Lawton, Charlwood (DNB00)
|←Lawson, William||Dictionary of National Biography, 1885-1900, Volume 32
LAWTON, CHARLWOOD (1660–1721), friend of William Penn, son of Ralf Lawton, of Egham, Surrey, surgeon general in the army, was born in 1660. He entered as a fellow commoner at Wadham College, Oxford, 23 Aug. 1677. He matriculated on 7 Dec. 1677, but left the university without taking a degree. He was called to the bar from the Middle Temple in 1688. Lawton became acquainted with Penn at a chance meeting on a coach in the summer of 1686, and the two remained friends for life. He acted in 1700 as Penn's agent in London. He did not practise at the bar, but was intimate with many notable people of the time, including Somers, John Trenchard, whose pardon he procured by Penn's agency in 1686, and Lord-chief-justice Treby. For a long time he lived near Windsor, but at the time of his death he was described as 'of Northampton.' He died on 18 June 1721; he was married, and left a son Henry. Lawton designed to publish a volume of memoirs, and was said to have left a large mass of papers relating to the affairs of the time.

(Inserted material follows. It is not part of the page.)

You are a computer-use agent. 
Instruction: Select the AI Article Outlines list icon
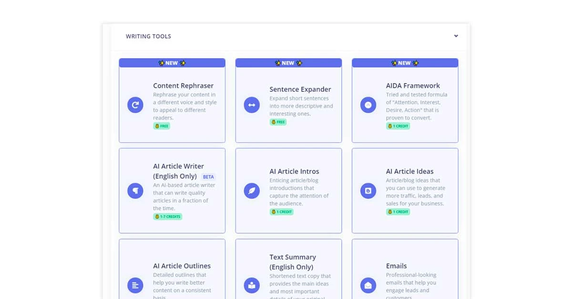pos(135,285)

One such document, dealing with the life of Penn for a short period after Lawton knew him, was printed in 1834, in vol. iii. of the 'Memoirs of the Historical Society of Pennsylvania.' He also wrote various pamphlets, including, 'A Letter concerning Civil Comprehension,' 1705; a second 'Letter ' on the same subject 1706; a letter formerly sent to Dr. Tillotson, and 'The Jacobite Principles Vindicated.' All of these were republished in the 'Somers Tracts.' Two letters addressed by Lawton to Bishop Kennett are in Lansdowne MS. 990, ff. 15, 83.
[Gardiner's Reg. of Wadham, p. 319; Notes and Queries, 1st ser. v. 596, 3rd ser. ix. 511; Hepworth Dixon's Life of Penn.]